[Article]
━━━━━━━━━━━━━━━━━━━━━━━━━━━━━━

Today, the 80th anniversary of the liberation of the Auschwitz-Birkenau concentration and extermination camp, is International Holocaust Remembrance Day. In commemoration, among other activities, the U.S. Holocaust Memorial Museum livestreamed (recording here) a discussion among historians and three survivors of the Holocaust. Also today, career diplomat Ambassador Dorothy Shea, who is the interim Chargé d'Affaires of the United States Mission to the United Nations, said the following in her commemorative remarks:
We are continually and painfully reminded that hate doesn’t go away, it only hides. And it falls to each of us to speak out against the resurgence of antisemitism and ensure that bigotry and hate receive no safe harbor. At home and around the world, we must promote dignity and human rights in the face of the continuing scourge of antisemitism.
Unfortunately, despite these efforts, today we see the rise of antisemitism and other forms of hatred globally.
Holocaust denial and distortion are also on the rise. They are a form of antisemitism and are often coupled with xenophobia. History shows, as hatred directed at Jews rises, violence and attacks on the foundations of democracy are not far behind.
Hate does not always hide. It did not do so in the run-up to the Holocaust and it is not doing so now. Further, attacks on the foundations of American democracy have been and continue to be occurring in tandem with the rise of loud and proud hatred.
One week ago, the 47th president of the United States granted clemency to all who attacked the U.S. Capitol on his behalf on January 6, 2021. As he and those who have been paying attention understand full well, these include a slew of antisemites and other virulent bigots. Consider:
Robert Keith Packer, who mocked the Holocaust with a “Camp Auschwitz” sweatshirt that also featured a skull and crossbones and the phrase “Work Brings Freedom” (“Arbeit macht frei” in the original German inscription on the gates of Auschwitz and other camps). As USA Today reported:
Prosecutors later determined that Packer’s hoodie had the word “STAFF” emblazoned on the back – and that he wore an "SS" or "Schutzstaffel" shirt underneath it — a reference to the Nazi Party paramilitary organization founded by Hitler, according to court testimony.
Packer "wanted to support the subversion of our republic and keep a dictatorial ruler in place by force and violence," Assistant U.S. Attorney Mona Furst told the judge, NPR said.
Timothy Hale-Cusanelli, about whom USA Today reported:
Federal prosecutors had described Hale-Cusanelli as a white supremacist and Nazi sympathizer.” He has been pictured sporting a Hitler-style moustache that he reportedly wore to work as a contractor at a U.S. Navy base.

━━━━━━━━━━━━━━━━━━━━━━━━━━━━━━

[Problems to solve]
a: Edit the passage of the Holocaust Remembrance Day article between "Hate does not" and "and proud hatred.", inclusive, so that "alongside" stands in place of "in tandem with".
b: Pick up the Holocaust Remembrance Day article at its last sentence and carry it forward.

[Material provided]

━━━━━━━━━━━━━━━━━━━━━━━━━━━━━━

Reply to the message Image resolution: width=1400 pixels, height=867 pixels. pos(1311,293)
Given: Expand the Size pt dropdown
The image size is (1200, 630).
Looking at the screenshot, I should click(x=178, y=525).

━━━━━━━━━━━━━━━━━━━━━━━━━━━━━━

[Answer list]
a:
Hate does not always hide. It did not do so in the run-up to the Holocaust and it is not doing so now. Further, attacks on the foundations of American democracy have been and continue to be occurring alongside the rise of loud and proud hatred.

b:
According to The Washington Post, 34 of Hale-Cusanelli's colleagues told naval investigators that he held “extremist or radical views pertaining to the Jewish people, minorities and women.” One officer said Hale-Cusanelli had remarked that “Hitler should have finished the job,” in killing six million Jews during the Holocaust from 1933 to 1945.
It is important to note, as NPR among others reported, that Hale-Cusanelli was a popular figure in the 45th/47th president’s pro-insurrectionist movement last year:
Twice [in the summer of 2024], Donald Trump’s golf club in Bedminster, N.J. has featured speeches from a rioter convicted of participating in the Jan. 6, 2021 attack on the U.S. Capitol, who has a well-documented history of extreme antisemitic and racist rants.
One of those events — a fundraiser for a controversial nonprofit group that supports Capitol riot defendants — was personally endorsed by Trump himself in a video message that was played for the room.
“All of the people there, you’re amazing patriots,” Trump said in the video. “Have a great time at Bedminster.”
As part of his criminal case over Jan. 6, federal prosecutors described the rioter, Timothy Hale-Cusanelli, as a “white supremacist and Nazi sympathizer,” who told his coworkers at a naval weapons station that “Hitler should have finished the job” and “babies born with any deformities or disabilities should be shot in the forehead.”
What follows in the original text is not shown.